### TEXT EXCERPT
Virginia Gov. Bob McDonnell (R) signed a mandatory ultrasound bill into law last month, which will require all women who have an abortion in the state to have an ultrasound first, after backing off his earlier support for a more far-reaching version of the bill that would have required a more invasive ultrasound.
Despite his opposition to “invasive” TSA pat-downs, McDonnell still agreed with requiring women to undergo an additional medical prodecure because they “have a right to know” all available medical information before making a decision.
But his focus on a woman’s right to know ignores that the bill adds an unfunded, unnecessary burden for women seeking an abortion. In an interview with Bloomberg’s All Hunt, McDonnell stood by his “right to know” line without addressing if the law was a mandate:
MCDONNELL: The truth is that in almost all the cases already these ultrasounds are already required for medical reasons. [...] The important part, really, is to be able to show the woman the ultrasound along with all the medical information. [...]
HUNT: Suppose she and her doctor don’t think that’s necessary. You would still mandate it, though, right?
MCDONNELL: Well, again, it’s in a fairly small minority cases where it’s not being performed. But this is the policy that the legislature set. I thought it was the right policy.
######
### DATA LISTING
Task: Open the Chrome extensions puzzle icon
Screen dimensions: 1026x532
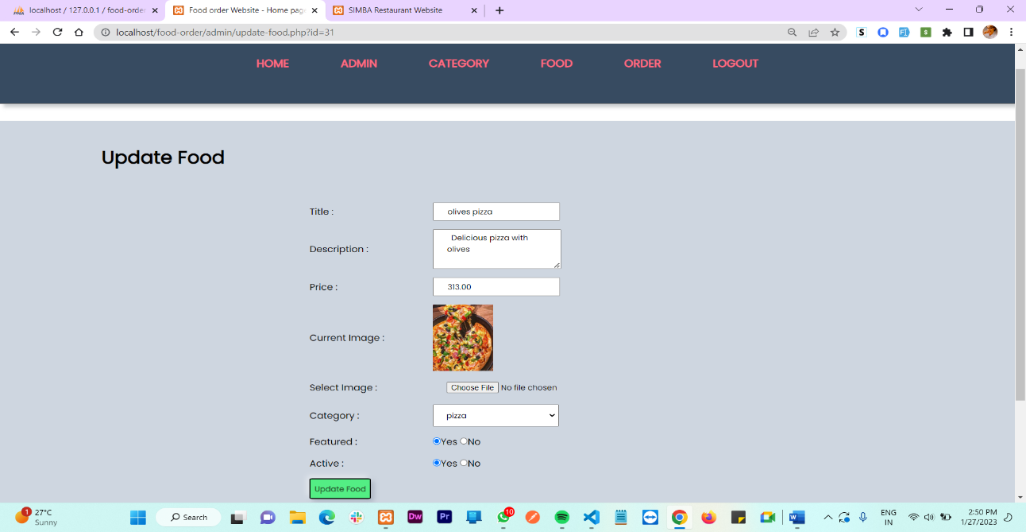Action: tap(946, 32)

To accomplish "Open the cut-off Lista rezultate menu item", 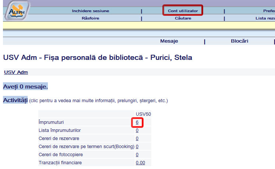I will (x=265, y=18).
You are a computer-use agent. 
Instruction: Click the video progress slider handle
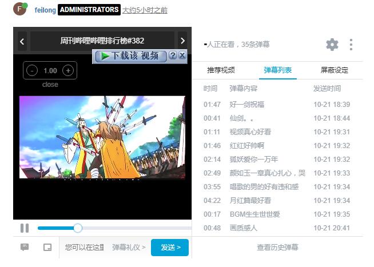click(x=78, y=228)
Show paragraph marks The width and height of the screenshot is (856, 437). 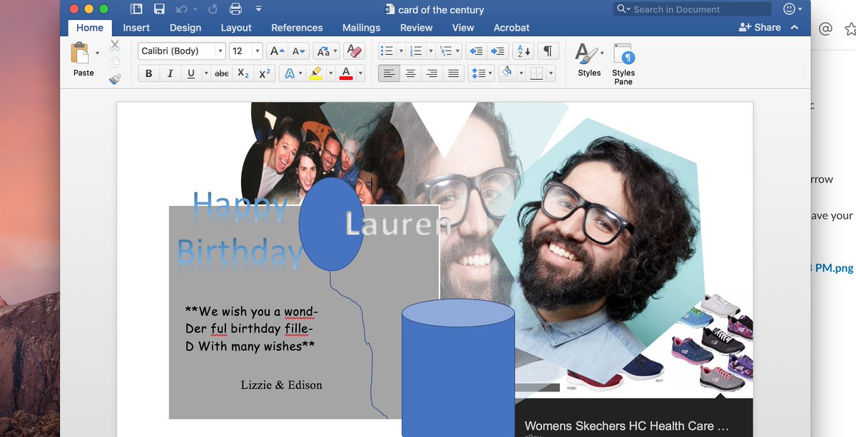(546, 51)
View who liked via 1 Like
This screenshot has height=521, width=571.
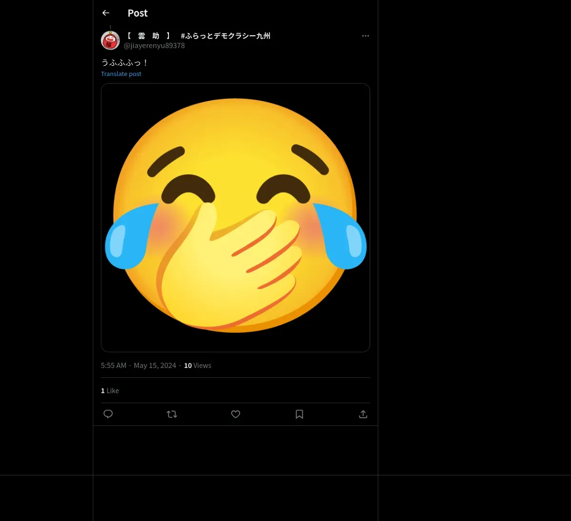110,391
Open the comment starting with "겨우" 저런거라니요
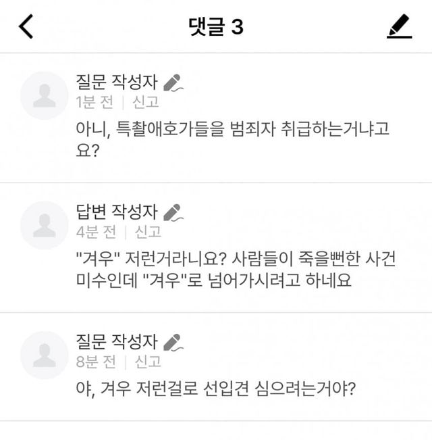Screen dimensions: 432x440 click(233, 267)
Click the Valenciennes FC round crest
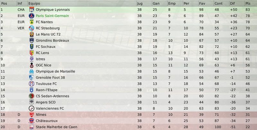The width and height of the screenshot is (257, 130). point(32,108)
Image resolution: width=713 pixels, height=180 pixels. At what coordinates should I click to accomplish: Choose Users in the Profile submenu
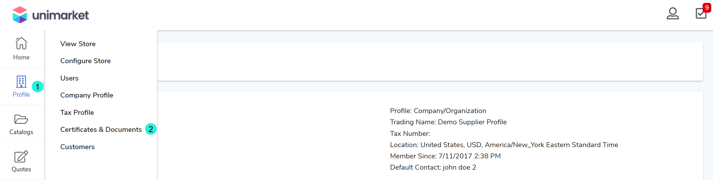(x=69, y=78)
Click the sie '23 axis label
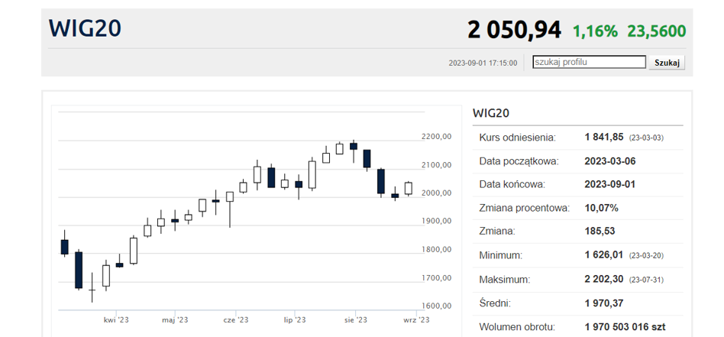Viewport: 724px width, 337px height. point(356,320)
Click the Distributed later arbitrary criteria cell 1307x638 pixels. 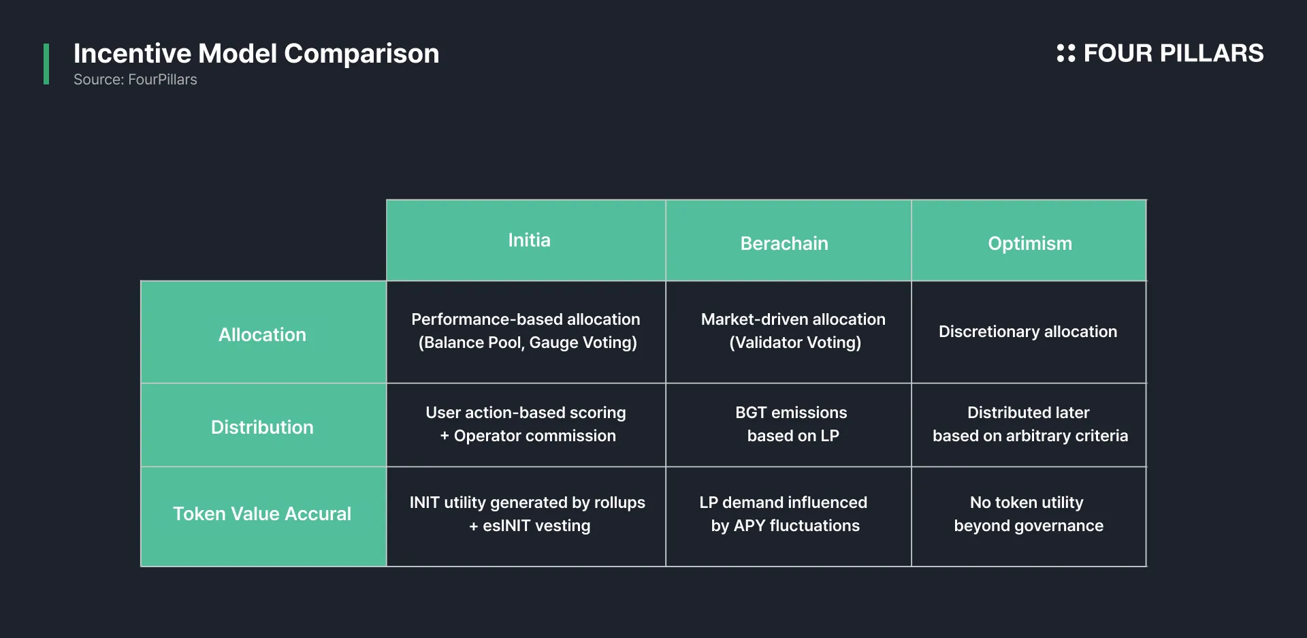click(1029, 424)
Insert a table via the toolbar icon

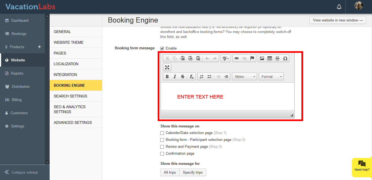pyautogui.click(x=270, y=58)
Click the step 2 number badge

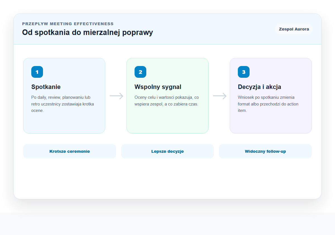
######
WORK TO BE COMPLETED:
Continue the article on Virginia's ultrasound law, starting right after McDonnell says "I thought it was the right policy." The items have no connection to the article on Virginia's ultrasound law.

RESULT:
The additional requirement throws up another barrier for women who want to have an abortion in Virginia. This invasive law, along with burdensome and expensive state regulations on abortion clinics, are Republican lawmakers’ attempts to limit women’s access to abortion procedures by making it difficult or forcing clinics to close.
Twenty of Virginia’s 23 abortion clinics affected by the new regulations that have gone into place reported that they already meet or will comply with the standards, such as larger hallways, bigger parking lots, and certain health and cooling controls. But complying with the standards was expensive, costing the clinics betweeen $150,000 to $3 million a piece. “These are difficult economic times,” Laura Meyers, president and CEO of Planned Parenthood Metropolitan Washington, told the Washington Examiner. “To put more onerous regulations on health care providers that are not necessary seems very counterproductive.”